▶ _PROMPT_
Copy the stretch from the line containing "The height and width of the screenshot is (1255, 1761)." through the end of the material, replacing "element" with "item" and leaving everything else unchanged.

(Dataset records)

- - -

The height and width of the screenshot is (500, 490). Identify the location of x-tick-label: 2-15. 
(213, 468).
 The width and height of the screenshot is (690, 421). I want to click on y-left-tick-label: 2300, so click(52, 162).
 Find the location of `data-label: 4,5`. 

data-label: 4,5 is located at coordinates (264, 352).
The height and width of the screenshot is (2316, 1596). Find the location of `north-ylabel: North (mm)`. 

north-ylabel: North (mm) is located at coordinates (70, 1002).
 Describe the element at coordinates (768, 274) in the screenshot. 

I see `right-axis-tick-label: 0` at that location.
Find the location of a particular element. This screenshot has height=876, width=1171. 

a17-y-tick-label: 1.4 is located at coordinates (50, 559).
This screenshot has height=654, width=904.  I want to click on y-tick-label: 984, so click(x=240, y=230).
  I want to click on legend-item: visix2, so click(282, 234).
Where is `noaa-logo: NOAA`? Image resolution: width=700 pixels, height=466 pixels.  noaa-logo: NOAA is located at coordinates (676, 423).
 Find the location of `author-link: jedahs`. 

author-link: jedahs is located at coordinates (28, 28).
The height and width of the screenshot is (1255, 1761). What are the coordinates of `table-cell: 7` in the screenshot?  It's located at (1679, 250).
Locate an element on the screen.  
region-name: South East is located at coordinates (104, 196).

- - -

▶ _SOLUTION TO THIS PROBLEM_
The height and width of the screenshot is (1255, 1761). What are the coordinates of `table-cell: 7` in the screenshot?  It's located at (1679, 250).
Locate an item on the screen.  
region-name: South East is located at coordinates (104, 196).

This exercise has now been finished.